From a marketing point of view, of course, the sleeve is vital. It needs to communicate a large amount of information - the name of the artist and the title of the album for starters - and if possible it should give you a visual feel of the type of music contained within the cover, as well as all the necessary legal info. (usually confined to 6 point type on the bottom of the back cover), and all in a clear and attractive way. It also needs to stand out in the racks - it's going to be up against some pretty stiff opposition out there, and it won't always have any promotional material (if any, depending on the record company budget), to back it up.

On the other hand, it is patently obvious to me that it is the content that sells a record or CD - if the music is no good, then you are not going to buy it, no matter how good the sleeve! I can't think of a single instance where the sleeve alone has 'forced' me to listen to the music inside. Most punters have a built-in brand (or in this case 'band') loyalty; we like a particular artist and are more inclined to buy their work irrespective of the packaging, although we appreciate it if the design is good; there is nothing worse than trying to convince your mates of an albums worth, if it comes clothed in the most embarassingly bad sleeve ever designed! Every release deserves a piece of good design wrapped around it - it's an integral part of the overall package that the buyer is parting with their hard-earned cash to own.

Take 'Dark Side of the Moon' for example. It's a striking graphic, simple but very, very effective and has become an iconic image, thanks to the incredible success of the album. But what if the design studio Hipgnosis had suggested it for another band - perhaps a release by Vinegar Joe or Greenslade? I doubt it would have increased their record sales by much and the old prism may not have become the instantly recognisable image it is today. You could have stuck a picture of a cow in a field on the cover and that record would still have sold in millions... erm no, actually they couldn't, Floyd had already used that idea!

I have been fortunate to have worked on a few album sleeves in my time (graphic design is what I do for a day job), but they were all done in a world before the Apple Mac - mechanical paste-up in a haze of spray mount and galley pulls; where if you made a type error, single characters had to be cut out and corrected individually - and images were exactly as they appeared in the camera lens, with no retouching or photoshop trickery to be found. The Mac is great and I wouldn't swap it for my old drawing board; but it's just a different tool, of course - the creative thinking is still much the same - and artwork is a hell of a lot easier.
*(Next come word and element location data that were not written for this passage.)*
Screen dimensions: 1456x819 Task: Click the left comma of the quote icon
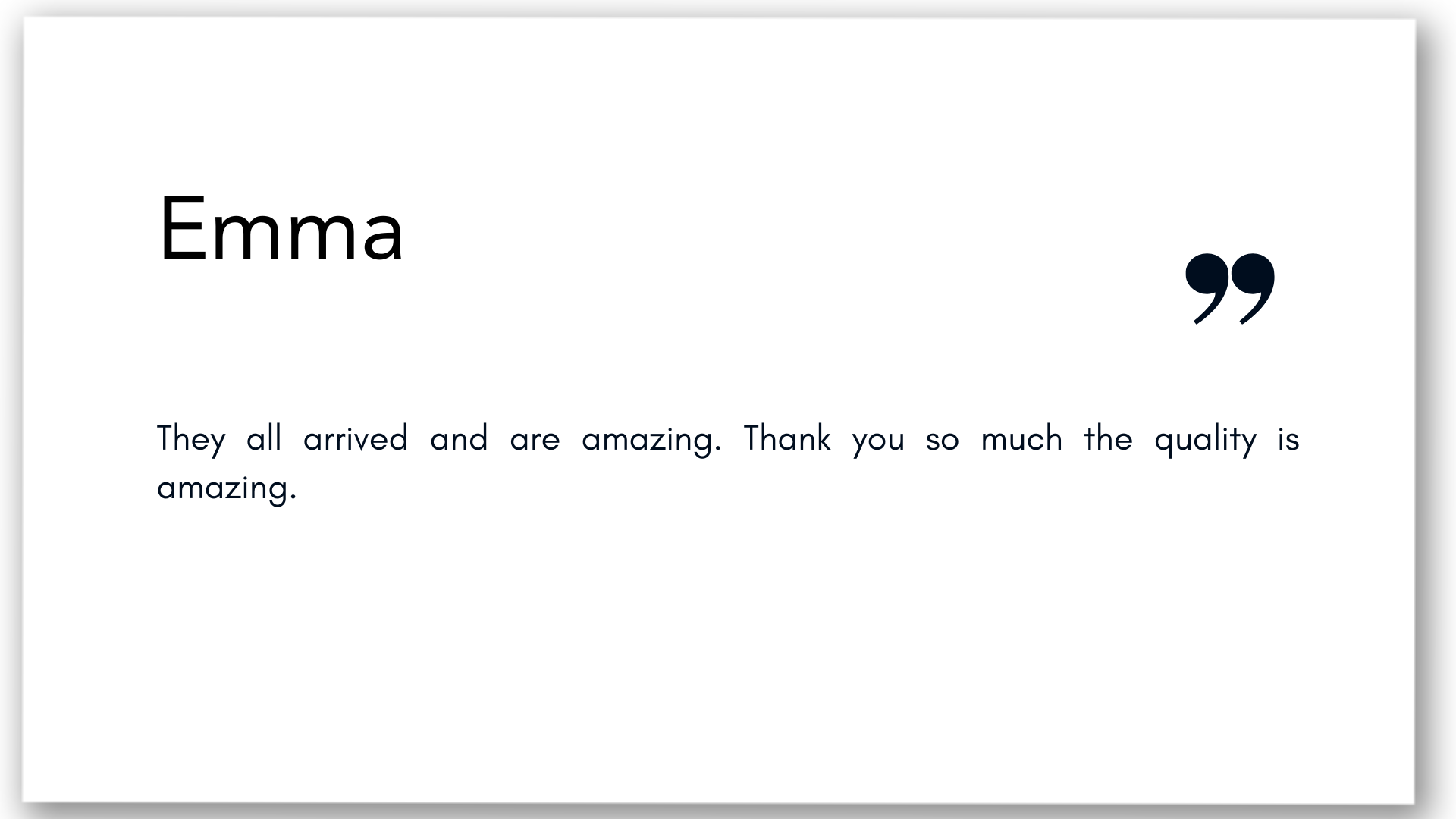click(x=1207, y=289)
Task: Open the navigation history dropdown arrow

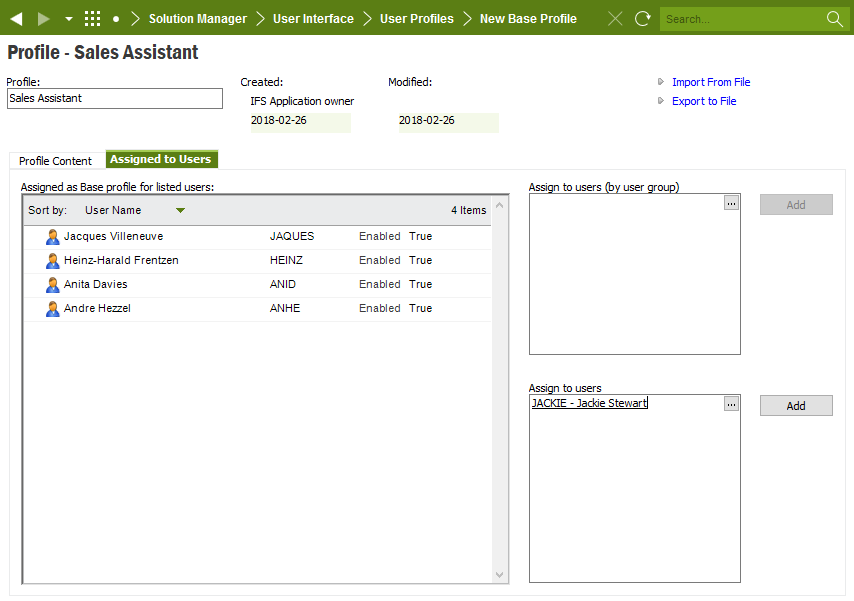Action: click(x=68, y=19)
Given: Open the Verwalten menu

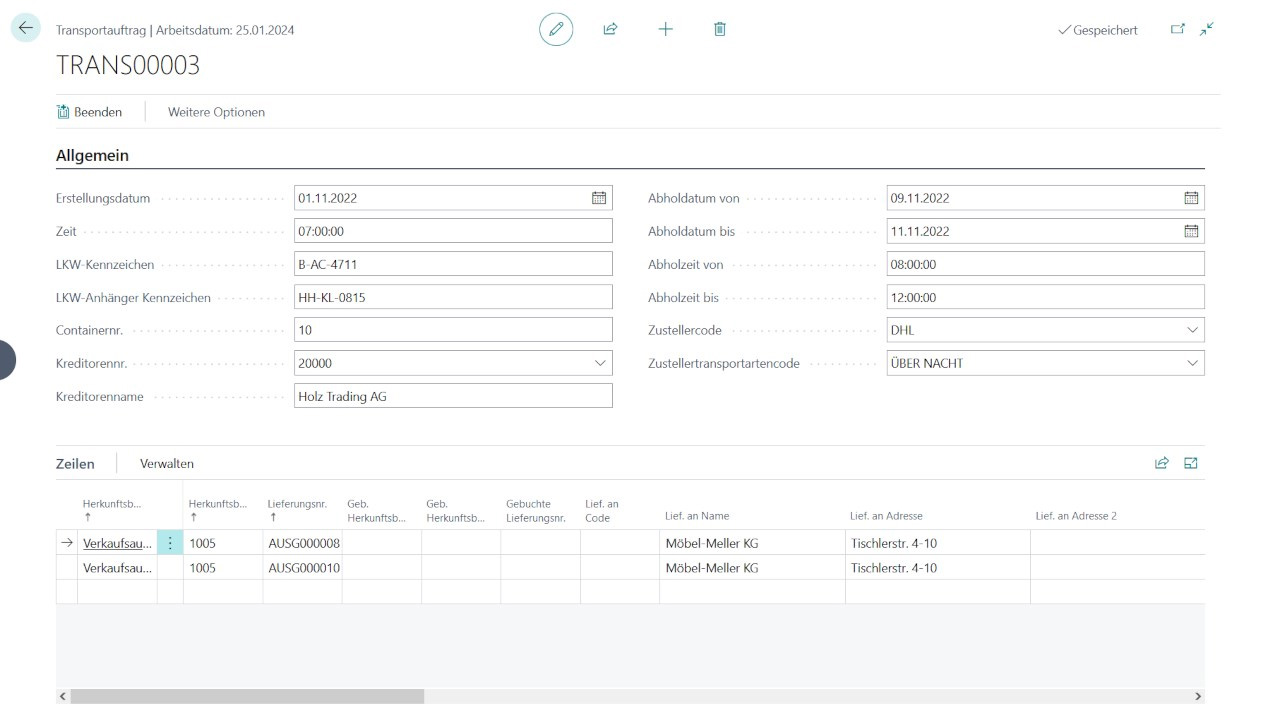Looking at the screenshot, I should [x=167, y=464].
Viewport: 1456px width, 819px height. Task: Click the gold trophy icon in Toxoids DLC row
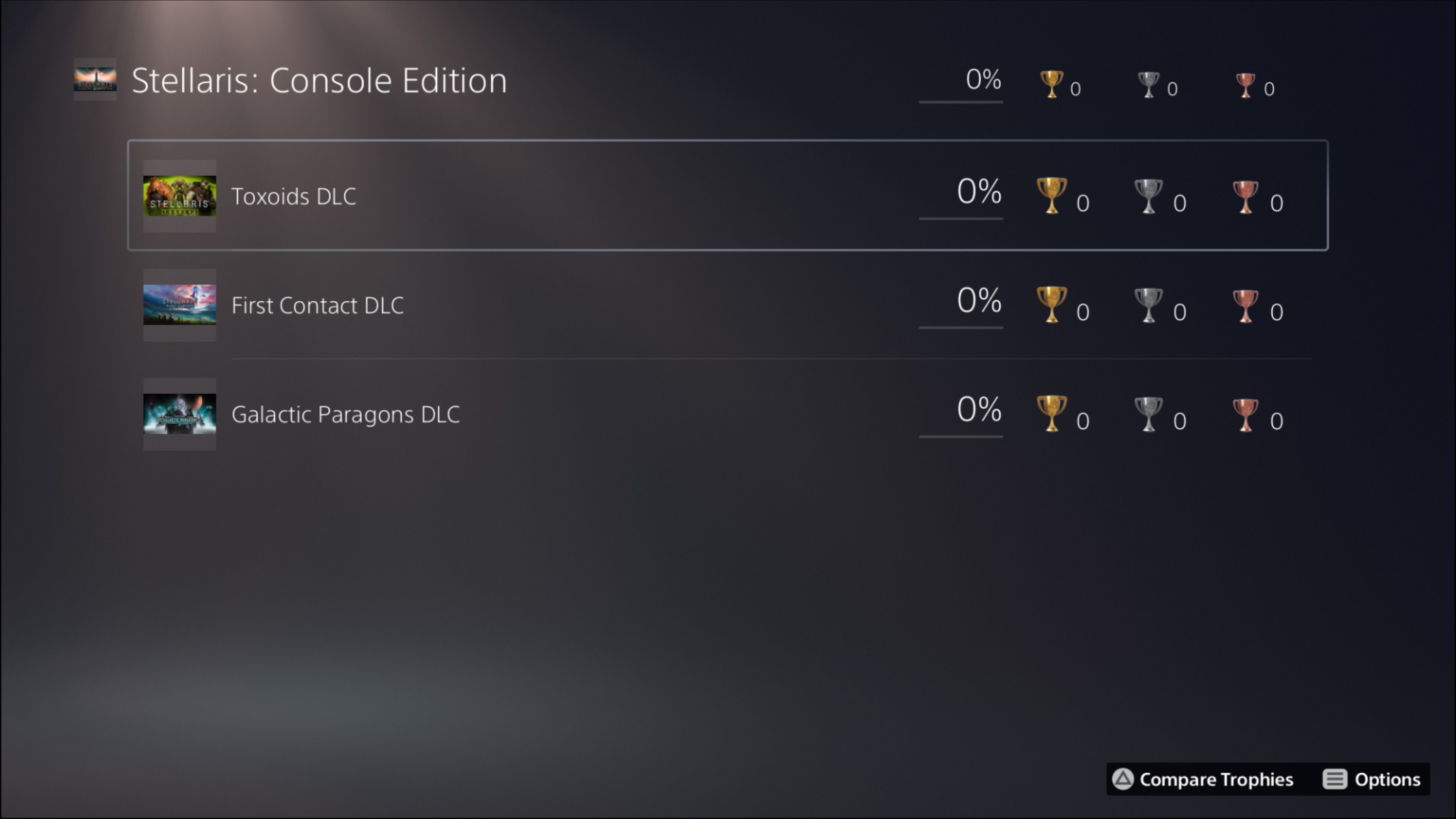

Mind you, my experience was at the lower end of the record industry scale, working for a small independent folk label where the crucial part of the creative process was the limited budget!

Finally, as a tenuous link to Lindsfarne, back in June 1983 and armed with a handful of my folk sleeves, I managed to get interviews with three record labels, Sonet, Rocket and Charisma, all on the same day. I was after some extra freelance work with a music industry bias, but while the whole day was great fun, with hindsight I didn't stand a hope in hell! My meeting at Charisma was the second of the three at one of their offices in Wardour Street and although I really wanted to meet 'Strat' (Tony Stratton-Smith), I ended up seeing their creative director Peter Jenner, who I now know to be a founder of Blackhill Enterprises back in the sixties and an early manager of Pink Floyd. He was very kind towards my limited portfolio and actually said "well, I can see you know how to work within a budget!" Later that day, the lady at Rocket Records was a little more blunt but looking back, her criticism was valid and probably far more useful to me at that point in time.

However, Joe Stead and his Greenwich Village label continued to use me and I got to work on sleeves for Pete Seeger, Martyn Wyndham-Read, Johnny Silvo and the Wilson Family (who have probably never forgiven me for spelling Teesside with only one 's') - that'll teach them to use a southerner!